Por Emmanuel Sicre, SJ
Tomaremos, en la medida de
lo posible, con gran respeto, dedicación y simpleza un tema complejo que merece
provocar reflexión, conciencia, y
atención espiritual: la situación de conflicto con la sexualidad de algunos
jóvenes cristianos. Lo más probable es que no abarquemos todo lo que este
tópico implica, y también puede suceder que quizá no satisfaga todas las
demandas que surgen al respecto.
La cuestión es tan importante que a lo
largo de la historia reciente, sobre todo a partir de la revolución sexual de
los años sesenta, se han intentado abordajes muy diversos de parte de los
ámbitos religiosos, psicológicos, biológicos, pedagógicos. Algunos más
acertados que otros, pero siempre resulta un tema que conlleva debates, miedos,
exageraciones o retrocesos dado que se trata de la vida en su plano de la intimidad.
Comencemos a preguntarnos de manera
radical: ¿evitaremos pensar con responsabilidad en algo que nos constituye como
personas en nuestro nivel de desarrollo bio-psico-afectivo-religioso-sexual?

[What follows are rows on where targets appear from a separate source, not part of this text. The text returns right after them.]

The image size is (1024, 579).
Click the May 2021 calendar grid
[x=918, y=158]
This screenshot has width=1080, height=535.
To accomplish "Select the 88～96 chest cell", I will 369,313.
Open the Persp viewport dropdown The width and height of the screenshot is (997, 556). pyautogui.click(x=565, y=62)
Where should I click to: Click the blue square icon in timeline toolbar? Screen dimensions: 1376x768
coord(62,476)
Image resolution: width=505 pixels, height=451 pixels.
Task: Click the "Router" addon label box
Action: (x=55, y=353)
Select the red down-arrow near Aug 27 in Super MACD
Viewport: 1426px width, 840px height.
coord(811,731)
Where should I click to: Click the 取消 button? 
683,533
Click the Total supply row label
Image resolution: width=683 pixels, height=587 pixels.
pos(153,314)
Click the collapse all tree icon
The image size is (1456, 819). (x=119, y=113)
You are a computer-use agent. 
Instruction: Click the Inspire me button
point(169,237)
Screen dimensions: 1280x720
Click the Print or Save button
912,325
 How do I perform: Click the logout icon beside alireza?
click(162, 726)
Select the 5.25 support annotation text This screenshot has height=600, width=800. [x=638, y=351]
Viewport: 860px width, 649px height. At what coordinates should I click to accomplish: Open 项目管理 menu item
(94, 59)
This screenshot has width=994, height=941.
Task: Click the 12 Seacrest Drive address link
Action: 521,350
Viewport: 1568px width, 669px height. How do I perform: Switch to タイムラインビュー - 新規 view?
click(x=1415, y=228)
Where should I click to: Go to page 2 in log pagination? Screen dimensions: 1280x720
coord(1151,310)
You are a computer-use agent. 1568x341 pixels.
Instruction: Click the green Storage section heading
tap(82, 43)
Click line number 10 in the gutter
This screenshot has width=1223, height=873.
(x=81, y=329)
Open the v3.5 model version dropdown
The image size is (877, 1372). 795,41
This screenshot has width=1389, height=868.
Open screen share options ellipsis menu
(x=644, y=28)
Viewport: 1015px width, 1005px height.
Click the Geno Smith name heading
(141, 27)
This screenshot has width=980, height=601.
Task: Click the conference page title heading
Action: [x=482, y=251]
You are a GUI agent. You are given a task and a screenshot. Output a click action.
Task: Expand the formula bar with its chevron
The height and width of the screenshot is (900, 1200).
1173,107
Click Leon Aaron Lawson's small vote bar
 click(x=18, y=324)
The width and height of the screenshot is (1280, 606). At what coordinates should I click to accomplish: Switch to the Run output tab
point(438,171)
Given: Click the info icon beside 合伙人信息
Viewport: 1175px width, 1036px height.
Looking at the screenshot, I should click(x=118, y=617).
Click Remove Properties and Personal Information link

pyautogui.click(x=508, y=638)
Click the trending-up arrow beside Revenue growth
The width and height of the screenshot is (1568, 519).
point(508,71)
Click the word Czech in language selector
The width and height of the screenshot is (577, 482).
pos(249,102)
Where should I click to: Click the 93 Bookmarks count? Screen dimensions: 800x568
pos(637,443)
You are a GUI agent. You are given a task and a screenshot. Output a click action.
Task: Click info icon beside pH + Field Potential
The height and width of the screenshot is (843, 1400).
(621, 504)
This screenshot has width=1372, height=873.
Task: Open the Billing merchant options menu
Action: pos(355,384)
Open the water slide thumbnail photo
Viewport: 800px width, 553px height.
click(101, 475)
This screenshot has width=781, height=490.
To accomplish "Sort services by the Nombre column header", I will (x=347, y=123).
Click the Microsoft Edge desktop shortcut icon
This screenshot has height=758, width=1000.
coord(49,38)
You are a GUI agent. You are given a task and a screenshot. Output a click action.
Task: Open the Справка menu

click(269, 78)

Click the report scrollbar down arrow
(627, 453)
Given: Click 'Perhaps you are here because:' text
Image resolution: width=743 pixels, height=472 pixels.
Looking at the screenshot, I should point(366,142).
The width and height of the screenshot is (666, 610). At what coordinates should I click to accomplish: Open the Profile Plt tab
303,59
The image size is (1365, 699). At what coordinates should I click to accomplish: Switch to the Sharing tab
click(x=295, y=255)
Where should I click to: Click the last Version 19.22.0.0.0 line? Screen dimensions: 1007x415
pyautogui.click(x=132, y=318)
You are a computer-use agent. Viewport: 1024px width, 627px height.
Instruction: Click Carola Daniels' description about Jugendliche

¿Dejaremos que los tabúes, la ignorancia biológica y teológica condicionen
nuestros comportamientos y comprensiones de la vida sexual? ¿Relegaremos a la “pornografía” y a ciertos textos silenciosos la educación en este campo? ¿Quitaremos la vista de las
consecuencias que trae para la vida de todos y cada uno este tema si
no lo tomamos en serio? ¿Ignoramos acaso
que muchas vidas inocentes terminan porque sus padres no supieron qué hacer con
su sexualidad? Las culpas poco sanas que se generan al no poder abordar
este tema con naturalidad, seriedad y habilidad, nos llevan a los extremos de
una represión disfrazada de discreción, procesos adictivos y de un libertinaje pintado de libertad.
Es necesario crecer en este aspecto de comunicabilidad porque si no sigue
ganándonos el mal espíritu.
No podemos olvidarnos, siguiendo la lógica
del mercado del entretenimiento sexual, por ejemplo, de que el exceso de estímulos eróticos destinados
a provocarnos placer en todo nivel: biológico, psicológico, social, espiritual,
buscan que evitemos la reflexión de la
conciencia, porque así se logra que sean los instintos, en desconexión con el
resto de las dimensiones de la vida, los que gobiernen nuestras decisiones. Por
eso se da con tanta frecuencia, un encuentro genital precoz respecto de la
madurez psicológica y una paternidad temida y no deseada. Sin la mediación de
la reflexión y de la apropiación del propio proceso de desarrollo no hay
posibilidad de crecimiento auténtico en el placer de la vida. Porque el placer
que proporciona esta lógica inmadura dura muy poquito.
El conflicto
¿En qué nivel se da el conflicto de los jóvenes cristianos que han recibido
una educación religiosa en tensión “negativa” con lo que experimentan
sexualmente? La
dificultad se plantea a partir de la experiencia de una doble moral, es decir,
de un doble comportamiento en el cual sostengo racionalmente algo aprendido (y hasta
puedo llegar a reproducirlo), pero no puedo vivirlo en la dimensión afectiva de
mi vida. Más específicamente sería: debo respetar mi cuerpo y el de los demás
porque son creación a imagen de Dios; no debo consentir en pensamientos
impuros; debo casarme para procrear y elegir a una sola persona para toda la
vida; no debería tener relaciones prematrimoniales; pero me cuesta no
masturbarme con pornografía o prostitución, ni usar el cuerpo del otro o el
propio en una noche de salida, no puedo controlar mis fantasías, no sé bien cuál
es el drama de usar métodos anticonceptivos como el preservativo o las
pastillas mientras estoy en pareja, no sé cómo ser fiel al otro y tengo
problemas de celos y autoestima.
Muchos de los jóvenes cristianos buscan respuestas en lo que “dice” la
religión pero sólo encuentran trabas a su situación. No esto, no aquello. Otros no conocen tampoco qué es
exactamente lo que se dice, pero intuyen que es algo que los coarta, por lo que
prefieren prescindir de saber y hacer su propio camino más aisladamente.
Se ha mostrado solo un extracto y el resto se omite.